(Stored items)
◇ ◇ ◇ ◇ ◇
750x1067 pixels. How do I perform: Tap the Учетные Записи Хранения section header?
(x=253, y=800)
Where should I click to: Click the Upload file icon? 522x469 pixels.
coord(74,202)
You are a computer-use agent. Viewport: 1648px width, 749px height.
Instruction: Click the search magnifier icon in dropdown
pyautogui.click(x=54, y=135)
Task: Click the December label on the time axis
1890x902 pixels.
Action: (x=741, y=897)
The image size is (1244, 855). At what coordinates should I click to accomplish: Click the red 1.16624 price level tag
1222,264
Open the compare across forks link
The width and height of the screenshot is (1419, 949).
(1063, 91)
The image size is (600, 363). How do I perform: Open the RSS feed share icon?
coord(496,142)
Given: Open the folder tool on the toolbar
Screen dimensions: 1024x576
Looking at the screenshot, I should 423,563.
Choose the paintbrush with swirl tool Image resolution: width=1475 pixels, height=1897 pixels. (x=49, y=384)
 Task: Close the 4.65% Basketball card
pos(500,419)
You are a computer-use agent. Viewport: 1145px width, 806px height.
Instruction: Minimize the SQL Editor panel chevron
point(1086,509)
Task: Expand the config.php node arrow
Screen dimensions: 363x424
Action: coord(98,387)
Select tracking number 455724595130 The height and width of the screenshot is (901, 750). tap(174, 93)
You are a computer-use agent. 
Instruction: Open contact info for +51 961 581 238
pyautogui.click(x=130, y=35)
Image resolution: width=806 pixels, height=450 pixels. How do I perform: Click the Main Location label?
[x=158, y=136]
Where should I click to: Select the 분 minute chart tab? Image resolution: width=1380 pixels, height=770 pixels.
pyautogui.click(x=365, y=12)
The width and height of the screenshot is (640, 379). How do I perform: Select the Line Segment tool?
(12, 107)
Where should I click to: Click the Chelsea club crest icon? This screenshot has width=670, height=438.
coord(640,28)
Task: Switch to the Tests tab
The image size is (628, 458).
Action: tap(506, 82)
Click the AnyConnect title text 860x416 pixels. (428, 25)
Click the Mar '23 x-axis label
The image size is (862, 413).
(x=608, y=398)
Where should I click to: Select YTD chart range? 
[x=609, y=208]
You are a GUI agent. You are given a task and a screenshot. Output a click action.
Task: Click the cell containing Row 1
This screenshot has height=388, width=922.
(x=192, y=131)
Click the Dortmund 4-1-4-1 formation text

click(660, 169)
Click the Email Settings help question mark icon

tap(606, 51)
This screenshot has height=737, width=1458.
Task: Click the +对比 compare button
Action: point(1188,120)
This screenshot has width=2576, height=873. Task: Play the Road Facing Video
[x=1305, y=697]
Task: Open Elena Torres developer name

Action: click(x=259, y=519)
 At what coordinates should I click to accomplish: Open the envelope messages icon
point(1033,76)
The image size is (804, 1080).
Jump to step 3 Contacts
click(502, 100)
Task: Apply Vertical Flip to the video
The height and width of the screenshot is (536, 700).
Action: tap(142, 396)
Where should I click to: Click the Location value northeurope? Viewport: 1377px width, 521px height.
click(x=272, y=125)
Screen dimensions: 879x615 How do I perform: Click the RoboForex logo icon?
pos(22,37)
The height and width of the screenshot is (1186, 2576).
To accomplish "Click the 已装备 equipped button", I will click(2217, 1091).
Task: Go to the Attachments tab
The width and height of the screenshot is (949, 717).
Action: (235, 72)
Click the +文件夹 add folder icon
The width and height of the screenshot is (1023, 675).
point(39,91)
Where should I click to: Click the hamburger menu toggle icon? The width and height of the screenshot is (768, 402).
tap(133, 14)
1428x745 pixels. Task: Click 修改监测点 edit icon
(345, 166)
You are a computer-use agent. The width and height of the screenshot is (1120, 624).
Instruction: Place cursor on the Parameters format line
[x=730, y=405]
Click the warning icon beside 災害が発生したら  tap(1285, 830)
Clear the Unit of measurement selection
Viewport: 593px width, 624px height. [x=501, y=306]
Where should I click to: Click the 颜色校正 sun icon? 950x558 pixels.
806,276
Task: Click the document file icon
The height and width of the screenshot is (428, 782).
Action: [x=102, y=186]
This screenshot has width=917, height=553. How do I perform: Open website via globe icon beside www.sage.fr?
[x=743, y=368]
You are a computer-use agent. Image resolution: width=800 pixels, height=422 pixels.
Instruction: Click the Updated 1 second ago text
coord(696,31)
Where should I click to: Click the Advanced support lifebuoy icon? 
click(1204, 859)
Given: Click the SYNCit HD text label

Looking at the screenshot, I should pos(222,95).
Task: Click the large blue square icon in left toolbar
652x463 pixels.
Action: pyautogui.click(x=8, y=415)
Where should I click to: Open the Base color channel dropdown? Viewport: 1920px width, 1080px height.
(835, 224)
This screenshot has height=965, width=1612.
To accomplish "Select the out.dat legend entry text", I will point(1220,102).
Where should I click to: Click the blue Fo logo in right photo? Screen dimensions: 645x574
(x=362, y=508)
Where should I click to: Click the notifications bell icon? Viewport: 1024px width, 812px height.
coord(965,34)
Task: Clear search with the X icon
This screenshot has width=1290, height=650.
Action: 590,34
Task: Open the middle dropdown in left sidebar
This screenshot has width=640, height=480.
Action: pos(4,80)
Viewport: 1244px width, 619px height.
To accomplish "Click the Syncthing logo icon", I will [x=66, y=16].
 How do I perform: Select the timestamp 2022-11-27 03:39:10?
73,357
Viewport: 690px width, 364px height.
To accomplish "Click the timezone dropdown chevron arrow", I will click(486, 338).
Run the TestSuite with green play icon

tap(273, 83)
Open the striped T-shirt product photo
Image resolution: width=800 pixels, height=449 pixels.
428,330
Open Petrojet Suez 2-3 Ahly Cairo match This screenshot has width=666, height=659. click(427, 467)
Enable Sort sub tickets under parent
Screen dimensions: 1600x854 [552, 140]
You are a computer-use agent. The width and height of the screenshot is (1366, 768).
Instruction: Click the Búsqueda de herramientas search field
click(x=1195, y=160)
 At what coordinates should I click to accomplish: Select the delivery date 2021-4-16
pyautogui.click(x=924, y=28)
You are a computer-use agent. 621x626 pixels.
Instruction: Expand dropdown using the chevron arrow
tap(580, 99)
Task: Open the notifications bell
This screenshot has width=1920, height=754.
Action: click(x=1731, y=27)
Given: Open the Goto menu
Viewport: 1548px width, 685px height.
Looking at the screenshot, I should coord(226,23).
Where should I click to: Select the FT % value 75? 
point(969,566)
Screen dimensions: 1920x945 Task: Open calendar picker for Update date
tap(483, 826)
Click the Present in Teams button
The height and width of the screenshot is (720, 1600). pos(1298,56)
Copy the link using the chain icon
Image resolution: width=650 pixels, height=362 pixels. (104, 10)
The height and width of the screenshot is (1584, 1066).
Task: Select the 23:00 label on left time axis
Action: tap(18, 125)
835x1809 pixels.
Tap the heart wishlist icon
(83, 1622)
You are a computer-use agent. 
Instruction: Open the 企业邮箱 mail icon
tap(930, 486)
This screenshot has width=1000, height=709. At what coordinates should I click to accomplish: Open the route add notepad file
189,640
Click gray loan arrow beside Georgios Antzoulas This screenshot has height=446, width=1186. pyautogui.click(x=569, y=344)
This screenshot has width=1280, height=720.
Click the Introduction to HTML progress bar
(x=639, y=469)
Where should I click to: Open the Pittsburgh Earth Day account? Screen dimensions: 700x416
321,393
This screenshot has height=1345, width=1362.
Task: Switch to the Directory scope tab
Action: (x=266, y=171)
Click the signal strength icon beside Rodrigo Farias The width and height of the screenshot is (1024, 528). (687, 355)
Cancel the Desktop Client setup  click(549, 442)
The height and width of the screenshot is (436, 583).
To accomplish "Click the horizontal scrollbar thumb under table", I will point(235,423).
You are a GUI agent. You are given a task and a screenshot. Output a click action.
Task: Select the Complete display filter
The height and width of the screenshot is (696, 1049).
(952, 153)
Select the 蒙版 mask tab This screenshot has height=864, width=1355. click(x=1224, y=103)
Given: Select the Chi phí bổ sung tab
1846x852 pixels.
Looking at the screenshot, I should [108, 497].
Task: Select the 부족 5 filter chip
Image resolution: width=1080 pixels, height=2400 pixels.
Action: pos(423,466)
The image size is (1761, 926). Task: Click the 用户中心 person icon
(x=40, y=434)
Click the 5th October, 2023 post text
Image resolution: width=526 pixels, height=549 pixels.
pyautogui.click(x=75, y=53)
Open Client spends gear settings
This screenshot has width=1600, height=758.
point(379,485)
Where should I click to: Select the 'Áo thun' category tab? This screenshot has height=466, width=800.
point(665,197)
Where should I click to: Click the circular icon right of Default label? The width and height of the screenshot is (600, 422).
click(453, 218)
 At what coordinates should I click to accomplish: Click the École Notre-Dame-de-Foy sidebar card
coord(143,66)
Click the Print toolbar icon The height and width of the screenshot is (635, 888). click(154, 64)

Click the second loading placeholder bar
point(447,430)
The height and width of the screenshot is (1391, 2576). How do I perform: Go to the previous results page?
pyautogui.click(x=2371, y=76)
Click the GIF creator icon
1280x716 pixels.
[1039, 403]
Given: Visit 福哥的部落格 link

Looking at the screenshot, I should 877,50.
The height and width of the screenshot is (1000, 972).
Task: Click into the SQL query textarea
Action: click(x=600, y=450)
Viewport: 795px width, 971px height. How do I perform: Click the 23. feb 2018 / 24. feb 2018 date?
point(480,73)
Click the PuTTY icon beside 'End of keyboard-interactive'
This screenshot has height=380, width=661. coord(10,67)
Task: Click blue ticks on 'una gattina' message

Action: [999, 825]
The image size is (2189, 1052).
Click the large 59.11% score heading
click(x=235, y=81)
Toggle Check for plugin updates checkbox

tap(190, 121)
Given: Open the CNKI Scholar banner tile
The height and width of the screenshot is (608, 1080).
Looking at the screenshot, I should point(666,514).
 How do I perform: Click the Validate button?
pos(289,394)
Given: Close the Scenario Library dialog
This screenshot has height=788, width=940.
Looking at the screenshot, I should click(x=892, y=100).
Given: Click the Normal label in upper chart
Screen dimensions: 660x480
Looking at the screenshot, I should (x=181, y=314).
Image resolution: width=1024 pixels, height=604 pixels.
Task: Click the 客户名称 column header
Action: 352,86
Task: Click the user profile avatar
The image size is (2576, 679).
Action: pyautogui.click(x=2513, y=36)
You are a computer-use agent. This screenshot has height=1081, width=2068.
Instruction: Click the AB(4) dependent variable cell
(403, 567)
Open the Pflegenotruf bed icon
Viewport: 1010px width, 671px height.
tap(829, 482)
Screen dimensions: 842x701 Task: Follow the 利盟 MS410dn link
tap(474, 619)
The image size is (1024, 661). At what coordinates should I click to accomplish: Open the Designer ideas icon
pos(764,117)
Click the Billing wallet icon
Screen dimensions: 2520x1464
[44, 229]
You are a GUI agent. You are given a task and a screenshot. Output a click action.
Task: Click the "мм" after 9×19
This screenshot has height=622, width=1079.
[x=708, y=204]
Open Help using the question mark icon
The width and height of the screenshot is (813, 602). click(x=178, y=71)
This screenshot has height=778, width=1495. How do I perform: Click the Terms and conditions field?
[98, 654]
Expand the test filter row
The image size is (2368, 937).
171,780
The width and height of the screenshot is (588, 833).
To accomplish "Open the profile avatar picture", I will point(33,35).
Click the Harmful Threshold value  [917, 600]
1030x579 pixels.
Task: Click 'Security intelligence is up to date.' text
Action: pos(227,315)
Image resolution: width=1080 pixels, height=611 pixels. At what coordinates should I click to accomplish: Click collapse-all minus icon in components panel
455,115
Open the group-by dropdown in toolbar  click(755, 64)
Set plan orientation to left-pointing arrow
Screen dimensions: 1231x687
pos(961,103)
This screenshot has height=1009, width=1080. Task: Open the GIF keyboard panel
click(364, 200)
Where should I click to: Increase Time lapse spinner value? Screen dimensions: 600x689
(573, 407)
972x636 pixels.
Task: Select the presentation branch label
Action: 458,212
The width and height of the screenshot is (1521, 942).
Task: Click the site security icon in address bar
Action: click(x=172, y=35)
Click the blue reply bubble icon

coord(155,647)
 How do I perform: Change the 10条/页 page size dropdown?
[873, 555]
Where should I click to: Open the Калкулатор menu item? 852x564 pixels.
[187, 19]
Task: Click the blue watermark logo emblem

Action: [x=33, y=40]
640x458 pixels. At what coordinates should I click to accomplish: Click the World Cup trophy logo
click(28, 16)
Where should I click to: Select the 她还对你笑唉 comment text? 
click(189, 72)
◇ ◇ ◇ ◇ ◇
◆ ASSIGNMENT ◆
Which lines above contain the word "profile"? Copy each of them.

◆ SOLVED EXERCISE ◆
Task: Click the user profile avatar
To accomplish "Open the profile avatar picture", I will point(33,35).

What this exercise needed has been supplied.